# Choosing the Ideal Job Type for an Applicant

### Using clustering analysis to find the right fit

In the previous project, an attempt was made to create a best-fit model to predict the future success of a worker brought on by a recruiter. In this project, we will see if we can predict the best type of work for a new recruit, to help guarantee success in the future.

### 1. Pull in and pre-process data

In [2]:
# Import libraries
import numpy as np
import pandas as pd

In [3]:
# Read in the worker data

xls_file = pd.ExcelFile("Origami_Data.xlsx", encoding = 'utf-8')
worker_data = xls_file.parse('Client Information')
print "worker data read successfully!"

worker data read successfully!


In [13]:
comments = worker_data["Comments from the employer"]

type(comments)

pd.Series(comments).str.cat(sep=' ')

u"Good worker. Willing to work extra hours.
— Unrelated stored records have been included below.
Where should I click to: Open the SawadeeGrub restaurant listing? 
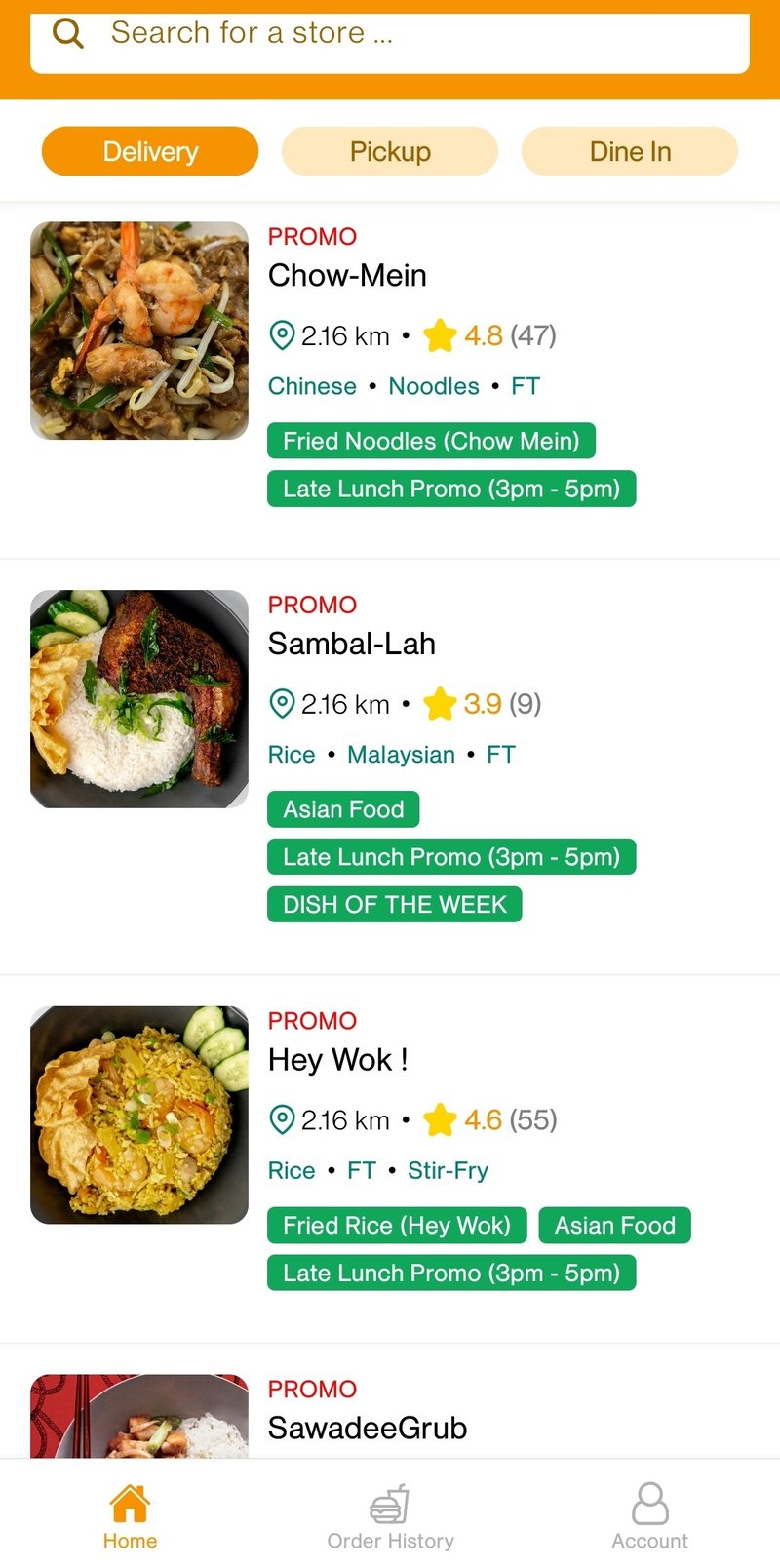[369, 1427]
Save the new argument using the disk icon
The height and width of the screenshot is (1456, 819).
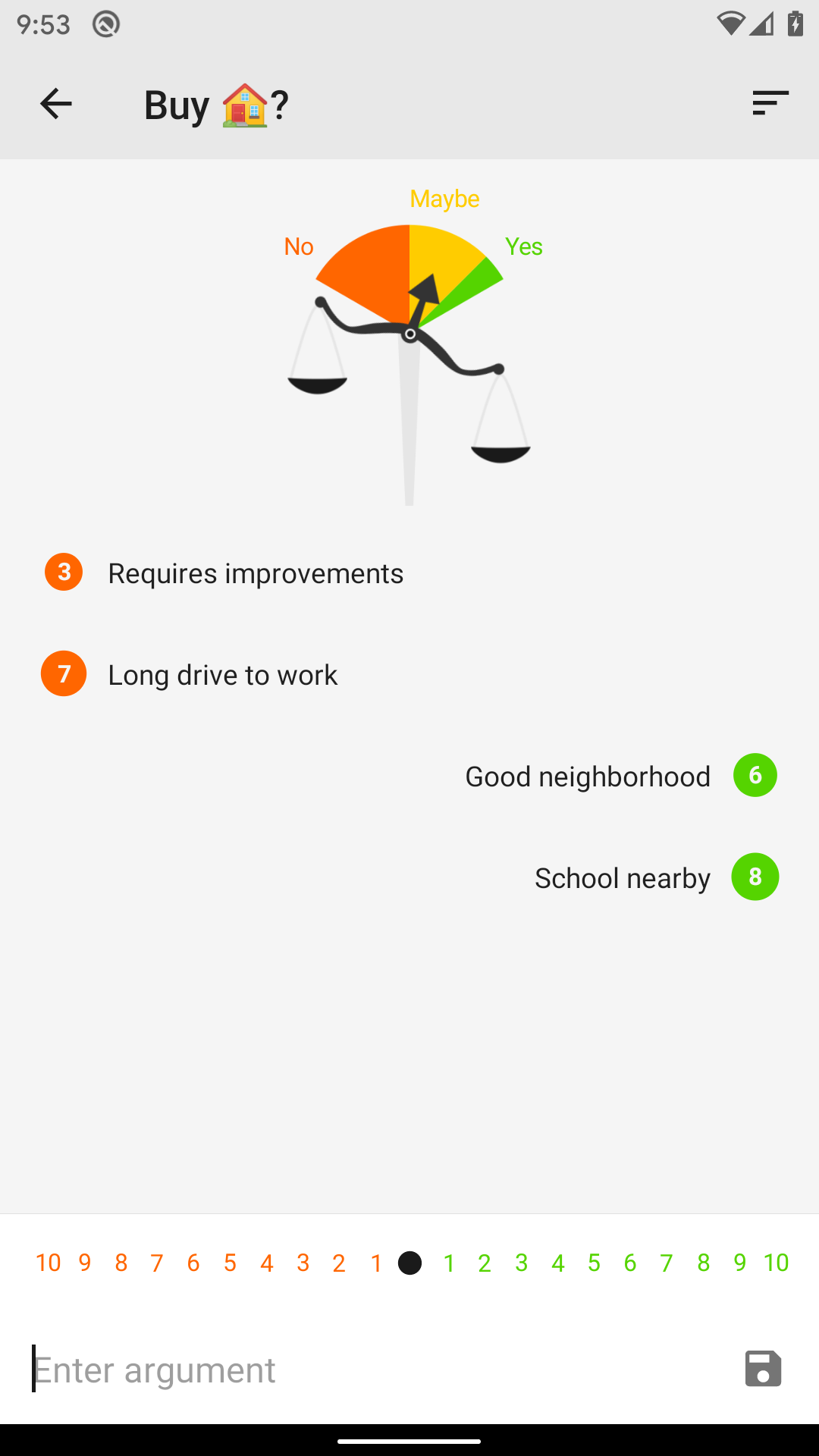click(764, 1370)
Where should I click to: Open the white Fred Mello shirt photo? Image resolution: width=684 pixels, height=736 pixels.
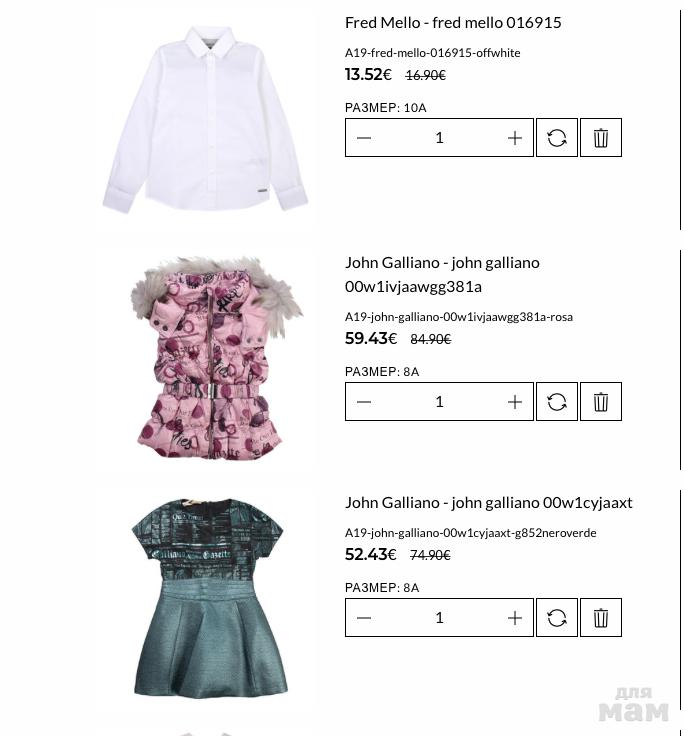click(206, 118)
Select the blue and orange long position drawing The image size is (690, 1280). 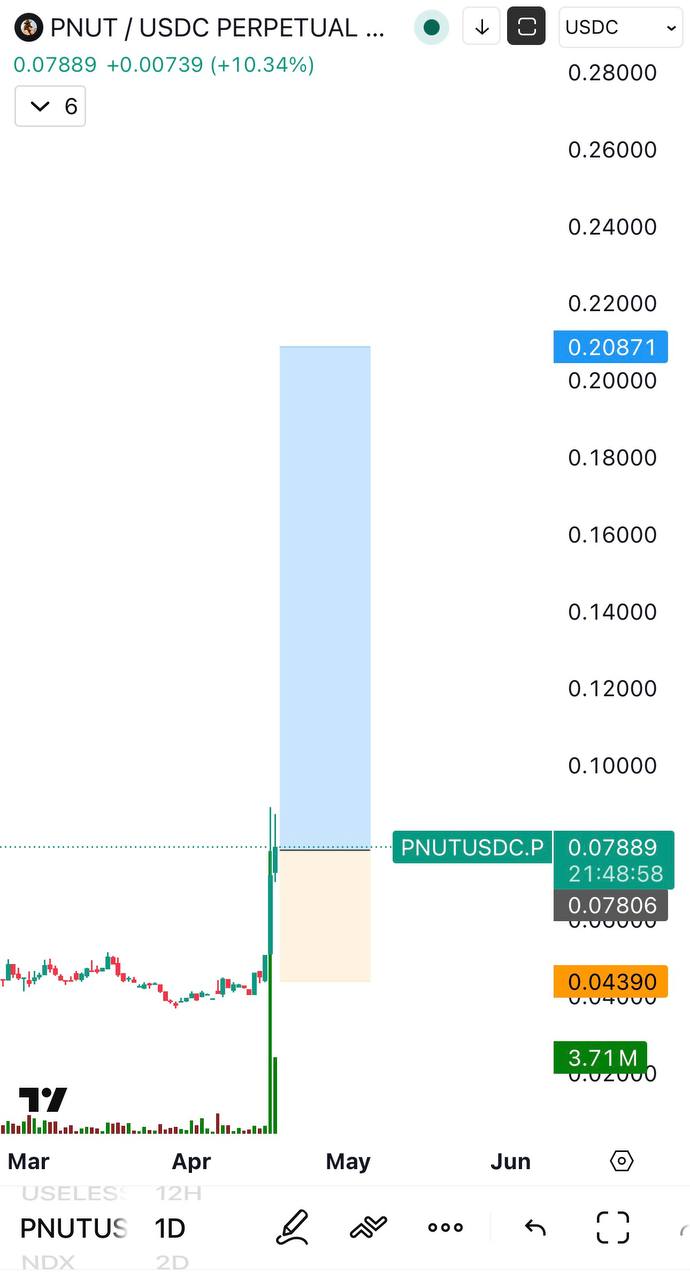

Seems to have working knowledge but hard to keep them at the office Like the process but definitely not a good fit with this candidate Was late to work  You need better screening before sending us people Late to work Once we found a good fit for them, they have been doing well Thank you for finding someone. Simply didn\u2019t work out. Works a lot, promotion is going to be given Employee retired Hard to balance their schedule with health needs Fantastic worker Happy so far with the placement Health issues on the job. Not a good fit. Manual labor was too tiring.  Error rate was unnaceptable Many unscheduled absences No reliable mode of transportation Your process made this very difficult Thank you  Thank you for finding a good fit such short notice Have enjoyed his work immensely Thank you for continued partnership Happy so far with the placement thx Not impressed with you or employee simply didn't work. She quit 2 weeks in We get a lot of peo

In [19]:
n_office = np.shape(worker_data[worker_data['OFFICE/MANUAL']=='OFFICE'])[0]
n_manual = np.shape(worker_data[worker_data['OFFICE/MANUAL']=='MANUAL'])[0]

print "Number of workers in the office field: {}".format(n_office)
print "Number of workers in the manual labor field: {}".format(n_manual)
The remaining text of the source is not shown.